Task to complete. When the line containing "Image resolution: width=1510" is found in the data below, copy it and each line after it through the line containing "The height and width of the screenshot is (490, 1074).", exactly and with no others.

Available data.
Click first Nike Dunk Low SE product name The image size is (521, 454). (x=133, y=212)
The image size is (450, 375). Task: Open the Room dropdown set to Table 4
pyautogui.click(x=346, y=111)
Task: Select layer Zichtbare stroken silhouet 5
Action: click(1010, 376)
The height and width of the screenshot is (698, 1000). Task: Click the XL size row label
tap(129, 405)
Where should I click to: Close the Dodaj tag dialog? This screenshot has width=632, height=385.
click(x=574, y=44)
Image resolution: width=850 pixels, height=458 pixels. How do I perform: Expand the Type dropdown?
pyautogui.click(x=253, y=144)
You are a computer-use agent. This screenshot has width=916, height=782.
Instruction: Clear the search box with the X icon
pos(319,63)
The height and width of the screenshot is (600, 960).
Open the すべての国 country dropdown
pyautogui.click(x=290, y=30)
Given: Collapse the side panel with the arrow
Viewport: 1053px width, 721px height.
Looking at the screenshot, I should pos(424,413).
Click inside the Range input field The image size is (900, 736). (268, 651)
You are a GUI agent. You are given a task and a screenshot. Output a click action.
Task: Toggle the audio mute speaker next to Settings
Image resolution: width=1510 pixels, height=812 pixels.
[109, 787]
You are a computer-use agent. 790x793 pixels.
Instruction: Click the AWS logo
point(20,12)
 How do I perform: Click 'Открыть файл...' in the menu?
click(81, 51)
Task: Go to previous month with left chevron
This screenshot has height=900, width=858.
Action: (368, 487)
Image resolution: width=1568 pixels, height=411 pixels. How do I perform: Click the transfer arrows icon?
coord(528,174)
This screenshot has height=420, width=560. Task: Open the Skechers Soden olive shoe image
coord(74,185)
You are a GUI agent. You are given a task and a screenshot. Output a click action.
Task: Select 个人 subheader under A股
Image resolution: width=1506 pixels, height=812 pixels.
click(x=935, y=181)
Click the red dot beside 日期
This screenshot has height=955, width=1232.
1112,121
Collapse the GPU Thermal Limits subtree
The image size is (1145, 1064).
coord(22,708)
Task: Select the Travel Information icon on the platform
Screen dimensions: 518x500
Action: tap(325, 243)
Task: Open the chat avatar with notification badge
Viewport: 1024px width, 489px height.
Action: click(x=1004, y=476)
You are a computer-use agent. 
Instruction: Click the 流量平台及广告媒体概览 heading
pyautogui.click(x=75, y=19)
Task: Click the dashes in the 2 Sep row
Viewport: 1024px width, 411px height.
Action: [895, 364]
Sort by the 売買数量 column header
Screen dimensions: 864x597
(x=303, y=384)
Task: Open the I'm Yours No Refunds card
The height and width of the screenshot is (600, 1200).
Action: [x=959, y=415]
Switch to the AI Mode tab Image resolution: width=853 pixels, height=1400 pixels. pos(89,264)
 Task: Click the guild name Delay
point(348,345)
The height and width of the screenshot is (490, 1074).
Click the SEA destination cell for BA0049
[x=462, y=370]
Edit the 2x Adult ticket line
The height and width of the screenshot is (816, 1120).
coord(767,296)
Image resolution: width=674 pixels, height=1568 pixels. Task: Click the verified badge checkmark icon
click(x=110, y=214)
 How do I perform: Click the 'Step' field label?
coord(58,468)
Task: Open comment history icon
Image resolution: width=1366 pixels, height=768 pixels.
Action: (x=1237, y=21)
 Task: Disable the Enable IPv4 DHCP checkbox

Solved exercise.
Image resolution: width=1510 pixels, height=812 pixels.
[109, 787]
You are a computer-use agent. 790x793 pixels.
Instruction: Click the AWS logo
point(20,12)
 How do I perform: Click 'Открыть файл...' in the menu?
click(81, 51)
Task: Go to previous month with left chevron
This screenshot has height=900, width=858.
Action: (368, 487)
Image resolution: width=1568 pixels, height=411 pixels. How do I perform: Click the transfer arrows icon?
coord(528,174)
This screenshot has height=420, width=560. Task: Open the Skechers Soden olive shoe image
coord(74,185)
You are a GUI agent. You are given a task and a screenshot. Output a click action.
Task: Select 个人 subheader under A股
Image resolution: width=1506 pixels, height=812 pixels.
click(x=935, y=181)
Click the red dot beside 日期
This screenshot has height=955, width=1232.
1112,121
Collapse the GPU Thermal Limits subtree
The image size is (1145, 1064).
coord(22,708)
Task: Select the Travel Information icon on the platform
Screen dimensions: 518x500
Action: tap(325, 243)
Task: Open the chat avatar with notification badge
Viewport: 1024px width, 489px height.
Action: click(x=1004, y=476)
You are a computer-use agent. 
Instruction: Click the 流量平台及广告媒体概览 heading
pyautogui.click(x=75, y=19)
Task: Click the dashes in the 2 Sep row
Viewport: 1024px width, 411px height.
Action: [895, 364]
Sort by the 売買数量 column header
Screen dimensions: 864x597
(x=303, y=384)
Task: Open the I'm Yours No Refunds card
The height and width of the screenshot is (600, 1200).
Action: [x=959, y=415]
Switch to the AI Mode tab Image resolution: width=853 pixels, height=1400 pixels. pos(89,264)
 Task: Click the guild name Delay
point(348,345)
The height and width of the screenshot is (490, 1074).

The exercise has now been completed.